### Problem:
Please state how many lines of the records below contain the word "computer". Give the number and nothing else.

Entries taken from a collection:
------------

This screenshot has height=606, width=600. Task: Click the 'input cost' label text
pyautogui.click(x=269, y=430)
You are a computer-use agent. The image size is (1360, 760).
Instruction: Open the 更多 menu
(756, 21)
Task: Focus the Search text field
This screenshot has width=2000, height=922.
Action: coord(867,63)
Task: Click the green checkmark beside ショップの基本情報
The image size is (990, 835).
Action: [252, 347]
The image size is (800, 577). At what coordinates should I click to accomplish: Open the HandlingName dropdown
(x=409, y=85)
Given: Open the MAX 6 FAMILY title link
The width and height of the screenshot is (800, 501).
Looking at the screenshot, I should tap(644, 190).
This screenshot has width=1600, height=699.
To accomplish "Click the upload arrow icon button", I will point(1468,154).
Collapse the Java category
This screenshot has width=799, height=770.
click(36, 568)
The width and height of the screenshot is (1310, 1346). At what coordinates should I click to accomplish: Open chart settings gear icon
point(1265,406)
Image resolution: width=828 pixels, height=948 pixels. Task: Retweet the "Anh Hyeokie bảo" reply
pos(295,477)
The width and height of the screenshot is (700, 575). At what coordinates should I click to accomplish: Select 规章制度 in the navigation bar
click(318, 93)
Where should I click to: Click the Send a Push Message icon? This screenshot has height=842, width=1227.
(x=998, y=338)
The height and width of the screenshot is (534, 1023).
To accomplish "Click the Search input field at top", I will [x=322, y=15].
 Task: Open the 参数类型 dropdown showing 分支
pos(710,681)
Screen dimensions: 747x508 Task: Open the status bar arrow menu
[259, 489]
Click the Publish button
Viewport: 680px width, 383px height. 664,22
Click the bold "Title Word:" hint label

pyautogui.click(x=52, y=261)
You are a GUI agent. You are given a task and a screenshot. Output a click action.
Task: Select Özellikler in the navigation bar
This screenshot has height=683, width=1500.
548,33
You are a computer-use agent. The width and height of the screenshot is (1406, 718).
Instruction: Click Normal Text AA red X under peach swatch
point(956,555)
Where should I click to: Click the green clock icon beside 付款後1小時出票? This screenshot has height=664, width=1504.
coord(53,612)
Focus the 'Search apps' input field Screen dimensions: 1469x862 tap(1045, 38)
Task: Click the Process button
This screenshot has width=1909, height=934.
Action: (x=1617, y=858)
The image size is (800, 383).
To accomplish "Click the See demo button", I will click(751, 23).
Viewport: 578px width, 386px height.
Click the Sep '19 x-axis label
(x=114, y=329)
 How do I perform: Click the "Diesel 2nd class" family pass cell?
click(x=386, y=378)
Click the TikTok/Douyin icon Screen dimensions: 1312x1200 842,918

------------

### Written answer:
2